Exercises:
(1) Please repeat the memorandum opinion word for word, from "David A. Cox, M.D., has" to "week. [Tr. 362].".
(2) In the memorandum opinion, on what date did Dr. Cox complete the worksheet titled "Treating Relationship Inquiry"?

Exercise text:
###

Opinion
No. 3:12-cv-118
03-28-2013
(Phillips/Guyton)
MEMORANDUM OPINION
I. Introduction
This Social Security appeal is before the Court for consideration of the Plaintiff's objection [Doc. 24] to the Report and Recommendation ("R&R") issued by United States Magistrate H. Bruce Guyton on January 2, 2013 [Doc. 23]. For the reasons that will follow, the Court OVERRULES Plaintiff's objections and AFFIRMS Magistrate Judge Guyton finding that Plaintiff's Motion for Judgment on the Pleadings [Doc. 15] should be DENIED and the Commissioner's Motion for Summary Judgment [Doc. 17] should be GRANTED.
II. Background
The following facts are taken from the R&R.
In 2007, Plaintiff fell at work and injured his back. An MRI revealed disc herniations at L3-4, L4-5, and L5-S1, with nerve impingement occurring at L5-S1 with impingement at L5-S1. [Tr. 578]. An EMG confirmed the presence of acute radiculopathies involving the L4, L5, and S1 nerve roots. [Tr. 265]. Treatment notes from 2007 to 2009 mention absent reflexes, [Tr. 351], positive straight-leg-raise tests, and mild swelling in the right leg, [Tr. 348, 351]. During the same period, the Plaintiff was able to work despite his pain. [Tr. 349]. Because of occasional falls [Tr. 344], Plaintiff used a cane, [Tr. 345], and eventually requested a rollator walker, [Tr. 579].
David A. Cox, M.D., has been Plaintiff's primary care physician since February 21, 2007. Notes from a visit on November 30, 2009, shortly after the alleged onset of disability, include Plaintiff's complaints of insomnia and remark that the Plaintiff was recently laid off from work. [Tr. 347]. In visits from 2010, the Plaintiff complained of pain radiating from his low back, [Tr. 344-346], and Dr. Cox noted on August 6, 2010, "He is on a rather significant amount of pain medications from the pain clinic but states he is still in constant pain . . . ." [Tr. 344]. On August 6, 2010, Dr. Cox also completed a worksheet entitled "Treating Relationship Inquiry." Therein, Dr. Cox stated inter alia that the Plaintiff cannot lift anything weighing a pound or more. [Tr. 362]. He also indicated that the Plaintiff could not perform a forty-hour work week. [Tr. 362].
In visit notes from September 22, 2010, Dr. Cox cited anxiety as the Plaintiff's chief complaint. [Tr. 574]. Dr. Cox noted the Plaintiff's "rather severe constant back pain," but he remarked that there was "apparently no radiation, no weakness, and no loss of sensation." [Tr. 574]. In October 2010, anxiety was the Plaintiff's chief complaint, and in January 2011, his chief complaint was chest pain. [Tr. 572-73]. The Plaintiff also reported, however, that his back pain persisted.

###

Dataset content:
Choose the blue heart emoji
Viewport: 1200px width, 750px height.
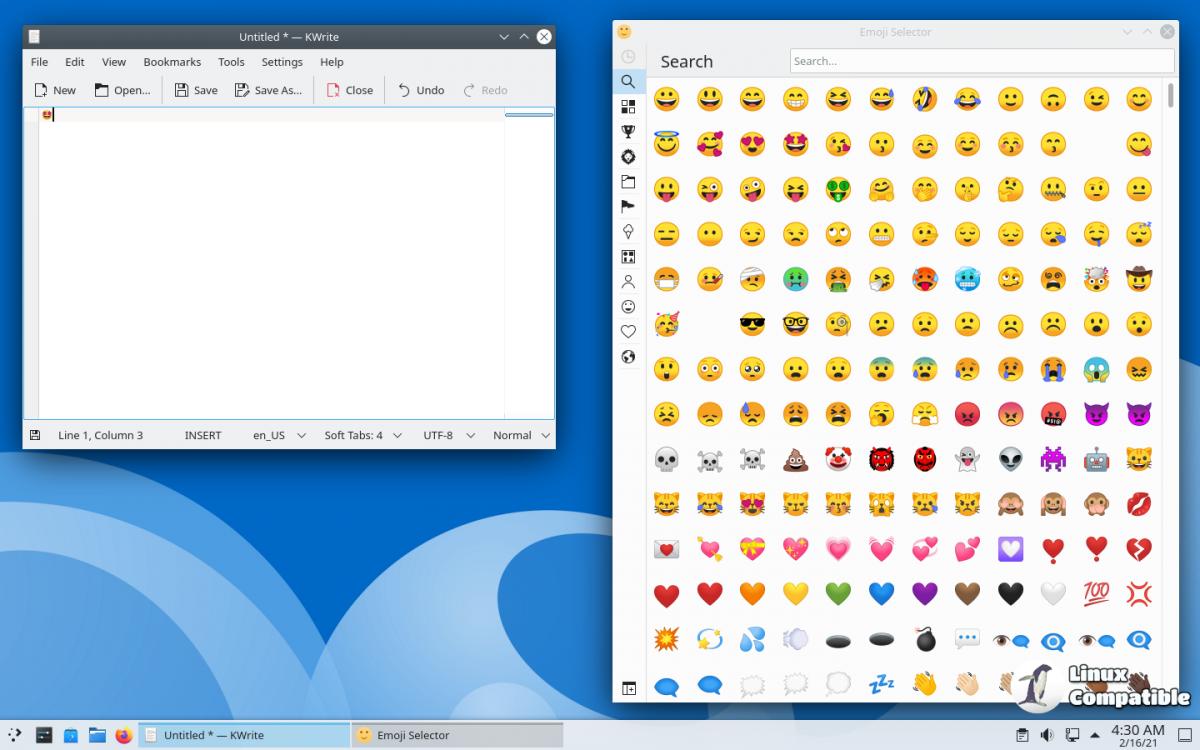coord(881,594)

###

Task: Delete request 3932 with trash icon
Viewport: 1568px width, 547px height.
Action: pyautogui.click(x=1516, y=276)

###

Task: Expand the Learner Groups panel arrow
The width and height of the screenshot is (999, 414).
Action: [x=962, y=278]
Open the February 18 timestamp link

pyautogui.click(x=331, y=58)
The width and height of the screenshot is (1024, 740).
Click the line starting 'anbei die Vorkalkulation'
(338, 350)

###

Responses by task:
(1)
David A. Cox, M.D., has been Plaintiff's primary care physician since February 21, 2007. Notes from a visit on November 30, 2009, shortly after the alleged onset of disability, include Plaintiff's complaints of insomnia and remark that the Plaintiff was recently laid off from work. [Tr. 347]. In visits from 2010, the Plaintiff complained of pain radiating from his low back, [Tr. 344-346], and Dr. Cox noted on August 6, 2010, "He is on a rather significant amount of pain medications from the pain clinic but states he is still in constant pain . . . ." [Tr. 344]. On August 6, 2010, Dr. Cox also completed a worksheet entitled "Treating Relationship Inquiry." Therein, Dr. Cox stated inter alia that the Plaintiff cannot lift anything weighing a pound or more. [Tr. 362]. He also indicated that the Plaintiff could not perform a forty-hour work week. [Tr. 362].

(2) August 6, 2010